■ Bearbeite Folgendes:
[1] Nenne alle Jahreszahlen, die im Text über die Thalmühle vorkommen.
[2] Gib aus den Einträgen alles von der Zeile mit „You are a GUI agent. The screenshot is 560×728.“ bis hinunter zur Zeile mit „Enero 10, 2011, 01:41:06 PM (152, 243)“ unverändert wieder, beide Zeilen eingeschlossen.

___ Textauszug

Einst war die Thalmühle eine Brauerei
Gerbmühle, Farbmühle, Spinnerei, Biergarten – das Anwesen in Ederheim hatte eine wechselvolle Geschichte
Ederheim Am 17. Oktober 1705 wurde Gallus Walter die herrschaftliche Erlaubnis erteilt, eine Mahlund Gerbmühle am Retzenbach beim Thalweiher zu errichten. Dieser historische, nicht mehr existierende Weiher befand sich damals auf dem alten Ederheimer Fußballplatz hinter der Thalmühle. Im Salbuch 1779 findet sich eine Kurzbeschreibung der Thalmühle als „wohlgebautes, zweistöckiges Haus mit Stadel und Schweinestall nebst einem halben Tagwerk Garten“. Bereits 1784 ist erstmals eine Tafernwirtschaft unter dem Thalmüller Michael Dehlinger bezeugt. Mit dem Kauf der Thalmühle 1799 durch den Schönfärbermeister Georg Kiderlein aus Nördlingen begann eine fast 100-jährige Geschichte der Thalmühle als Industriebetrieb.

______
___ Die Einträge

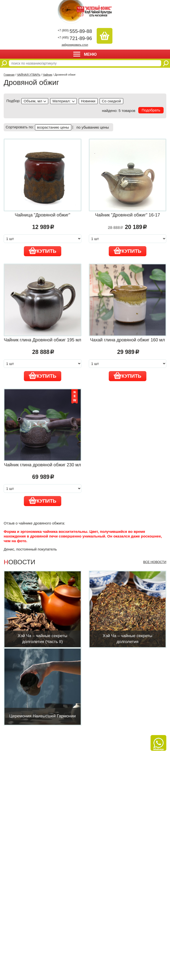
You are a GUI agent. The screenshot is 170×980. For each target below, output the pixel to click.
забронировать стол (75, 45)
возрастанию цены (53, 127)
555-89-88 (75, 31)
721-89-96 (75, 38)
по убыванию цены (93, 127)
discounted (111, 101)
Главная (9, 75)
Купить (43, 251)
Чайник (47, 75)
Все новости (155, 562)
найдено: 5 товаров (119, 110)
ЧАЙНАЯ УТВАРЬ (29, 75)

______
___ Die Einträge

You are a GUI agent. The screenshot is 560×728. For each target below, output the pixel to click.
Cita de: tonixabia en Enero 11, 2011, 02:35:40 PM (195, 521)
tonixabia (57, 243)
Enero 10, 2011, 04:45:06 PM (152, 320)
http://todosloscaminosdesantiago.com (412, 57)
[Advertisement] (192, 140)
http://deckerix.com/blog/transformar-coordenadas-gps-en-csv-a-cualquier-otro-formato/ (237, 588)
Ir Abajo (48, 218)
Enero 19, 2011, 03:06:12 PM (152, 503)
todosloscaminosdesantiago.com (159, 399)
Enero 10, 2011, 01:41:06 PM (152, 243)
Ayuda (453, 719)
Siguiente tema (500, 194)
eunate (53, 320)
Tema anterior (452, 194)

______
___ Die Einträge

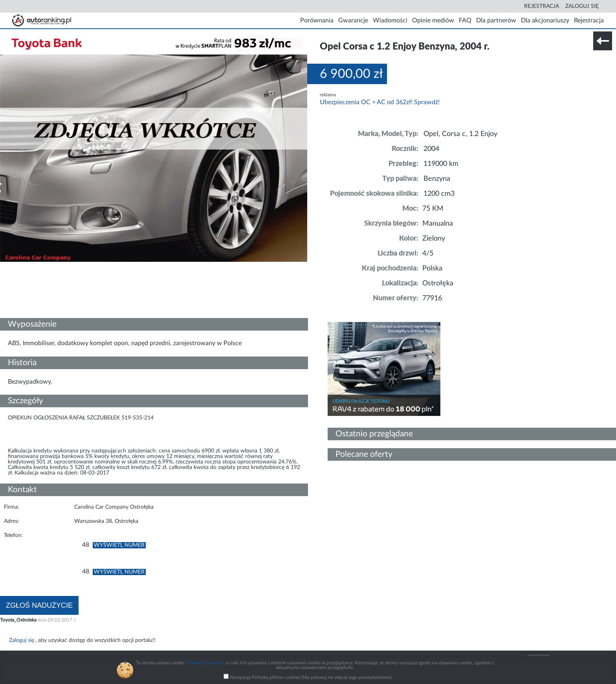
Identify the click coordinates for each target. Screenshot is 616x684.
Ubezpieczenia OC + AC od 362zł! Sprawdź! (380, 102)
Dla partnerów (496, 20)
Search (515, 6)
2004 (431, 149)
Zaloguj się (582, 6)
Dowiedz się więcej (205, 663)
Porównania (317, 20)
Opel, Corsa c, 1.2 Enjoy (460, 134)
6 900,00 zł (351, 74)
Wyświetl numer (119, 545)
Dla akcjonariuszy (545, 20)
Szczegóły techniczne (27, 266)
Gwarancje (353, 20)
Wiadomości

______

■ Lösungen zur Übung:
[1] 1705, 1779, 1784, 1799

[2]
You are a GUI agent. The screenshot is 560×728. For each target below, output the pixel to click.
Cita de: tonixabia en Enero 11, 2011, 02:35:40 PM (195, 521)
tonixabia (57, 243)
Enero 10, 2011, 04:45:06 PM (152, 320)
http://todosloscaminosdesantiago.com (412, 57)
[Advertisement] (192, 140)
http://deckerix.com/blog/transformar-coordenadas-gps-en-csv-a-cualquier-otro-formato/ (237, 588)
Ir Abajo (48, 218)
Enero 19, 2011, 03:06:12 PM (152, 503)
todosloscaminosdesantiago.com (159, 399)
Enero 10, 2011, 01:41:06 PM (152, 243)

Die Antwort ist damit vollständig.